Table 1. Review of the literature: main features of herpes zoster on anti TNF-α therapy.

  Adalimumab[7,13,14] Etanercept[6,7,11] Infliximab[5,7,10,12,15-17]
Number of cases of HZ 4 4 11
Age, years (mean [SD]) 38-66 (49 [11.97]) 43-70 (57 [11.9]) 12-83 (47 [21.26])
Females, number (%) 3 (75%) 3 (75%) 6 (54.5%)
Time on anti TNF-α therapy at HZ occurrence, months (mean[SD]) 17-36 (23.7 [10.7]) 6-60 (28 [25.1]) 0.5-96 (20.7 [28.8])

Conclusions

TNF-α blockers are immunomodulating agents introduced for treatment of a variety of chronic inflammatory disease conditions. Adverse effects include an increased incidence of infections and viral reactivations. Clinically, these infections often have atypical presentations that may hamper prompt diagnosis. Defining the infectious complications associated with different targeted immunotherapies may provide a better understanding of the host defences required to control certain pathogens and develop more effective prophylactic and monitoring strategies.
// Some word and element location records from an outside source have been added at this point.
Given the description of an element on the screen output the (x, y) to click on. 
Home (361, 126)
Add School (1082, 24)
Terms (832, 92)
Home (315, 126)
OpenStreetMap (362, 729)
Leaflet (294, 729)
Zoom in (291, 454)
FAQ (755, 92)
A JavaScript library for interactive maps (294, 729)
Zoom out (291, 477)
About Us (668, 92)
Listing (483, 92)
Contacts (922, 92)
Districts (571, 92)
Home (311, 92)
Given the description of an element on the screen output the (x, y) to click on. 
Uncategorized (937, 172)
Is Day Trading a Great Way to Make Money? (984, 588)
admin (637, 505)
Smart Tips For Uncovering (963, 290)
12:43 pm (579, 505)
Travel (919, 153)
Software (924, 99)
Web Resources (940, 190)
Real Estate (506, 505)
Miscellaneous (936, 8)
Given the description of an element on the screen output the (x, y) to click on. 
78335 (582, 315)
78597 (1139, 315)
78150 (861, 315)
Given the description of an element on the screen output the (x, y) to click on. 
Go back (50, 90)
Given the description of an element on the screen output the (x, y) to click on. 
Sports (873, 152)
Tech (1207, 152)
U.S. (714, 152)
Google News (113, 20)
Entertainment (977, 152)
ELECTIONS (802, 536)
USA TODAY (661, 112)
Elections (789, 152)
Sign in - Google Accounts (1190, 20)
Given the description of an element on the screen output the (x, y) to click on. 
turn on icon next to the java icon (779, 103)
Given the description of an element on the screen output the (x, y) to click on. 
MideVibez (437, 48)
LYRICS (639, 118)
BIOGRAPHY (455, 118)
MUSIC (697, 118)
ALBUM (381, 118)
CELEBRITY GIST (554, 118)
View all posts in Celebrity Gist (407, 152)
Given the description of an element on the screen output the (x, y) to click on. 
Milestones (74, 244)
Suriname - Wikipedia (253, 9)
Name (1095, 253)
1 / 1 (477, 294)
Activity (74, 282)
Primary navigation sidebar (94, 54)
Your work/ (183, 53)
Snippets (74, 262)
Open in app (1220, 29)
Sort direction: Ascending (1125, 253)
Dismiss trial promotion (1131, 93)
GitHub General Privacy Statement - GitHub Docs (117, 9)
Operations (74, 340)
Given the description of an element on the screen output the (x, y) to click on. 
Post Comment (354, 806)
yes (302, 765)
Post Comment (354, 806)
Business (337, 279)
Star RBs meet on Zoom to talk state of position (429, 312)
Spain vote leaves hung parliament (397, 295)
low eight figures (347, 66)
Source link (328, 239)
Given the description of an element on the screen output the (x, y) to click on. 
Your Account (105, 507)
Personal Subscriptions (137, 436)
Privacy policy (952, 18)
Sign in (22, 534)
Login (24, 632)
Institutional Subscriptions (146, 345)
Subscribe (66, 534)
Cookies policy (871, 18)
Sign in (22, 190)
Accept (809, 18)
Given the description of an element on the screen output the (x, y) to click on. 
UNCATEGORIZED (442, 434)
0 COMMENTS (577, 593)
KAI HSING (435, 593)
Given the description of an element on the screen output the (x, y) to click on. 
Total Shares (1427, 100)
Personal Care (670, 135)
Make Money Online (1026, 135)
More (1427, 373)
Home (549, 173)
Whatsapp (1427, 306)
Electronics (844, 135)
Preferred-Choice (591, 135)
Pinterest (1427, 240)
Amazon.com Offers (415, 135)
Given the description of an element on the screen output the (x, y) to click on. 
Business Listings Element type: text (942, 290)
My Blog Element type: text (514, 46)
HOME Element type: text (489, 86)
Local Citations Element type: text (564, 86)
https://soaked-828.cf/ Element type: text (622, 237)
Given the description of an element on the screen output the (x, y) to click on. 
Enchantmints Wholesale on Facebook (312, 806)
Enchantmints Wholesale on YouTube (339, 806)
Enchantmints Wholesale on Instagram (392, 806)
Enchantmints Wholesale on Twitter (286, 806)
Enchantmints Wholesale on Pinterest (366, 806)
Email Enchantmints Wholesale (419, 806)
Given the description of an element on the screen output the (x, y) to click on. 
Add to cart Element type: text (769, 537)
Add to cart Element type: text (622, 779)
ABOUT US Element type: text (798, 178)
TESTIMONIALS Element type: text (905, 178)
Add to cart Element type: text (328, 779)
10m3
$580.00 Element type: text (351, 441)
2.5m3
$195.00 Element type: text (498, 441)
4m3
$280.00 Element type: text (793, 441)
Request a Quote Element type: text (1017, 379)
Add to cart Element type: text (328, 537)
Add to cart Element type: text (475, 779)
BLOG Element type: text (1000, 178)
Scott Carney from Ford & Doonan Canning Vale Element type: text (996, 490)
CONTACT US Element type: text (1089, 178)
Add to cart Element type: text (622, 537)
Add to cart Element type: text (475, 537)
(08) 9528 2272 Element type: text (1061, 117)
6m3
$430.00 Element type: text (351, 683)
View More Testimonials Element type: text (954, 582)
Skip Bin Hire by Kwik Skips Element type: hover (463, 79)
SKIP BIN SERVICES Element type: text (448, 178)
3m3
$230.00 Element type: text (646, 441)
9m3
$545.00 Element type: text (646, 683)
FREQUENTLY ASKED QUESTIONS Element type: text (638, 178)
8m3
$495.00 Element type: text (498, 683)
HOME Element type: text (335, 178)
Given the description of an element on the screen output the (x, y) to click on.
We report this case to highlight the increased risk of HZ infections in patient on anti-TNF-α therapy and to enrich the literature: there is a very limited number of studies regarding the development of HZ during adalimumab therapy[3,7,13,14] among the case reports and surveys which describe the occurrence of HZ during anti-TNF-α treatment.[3,5-17] It is very important to identify early signs and symptoms of HZ in these patients in order to start prompt efficient antiviral therapy to prevent the development of severe complications.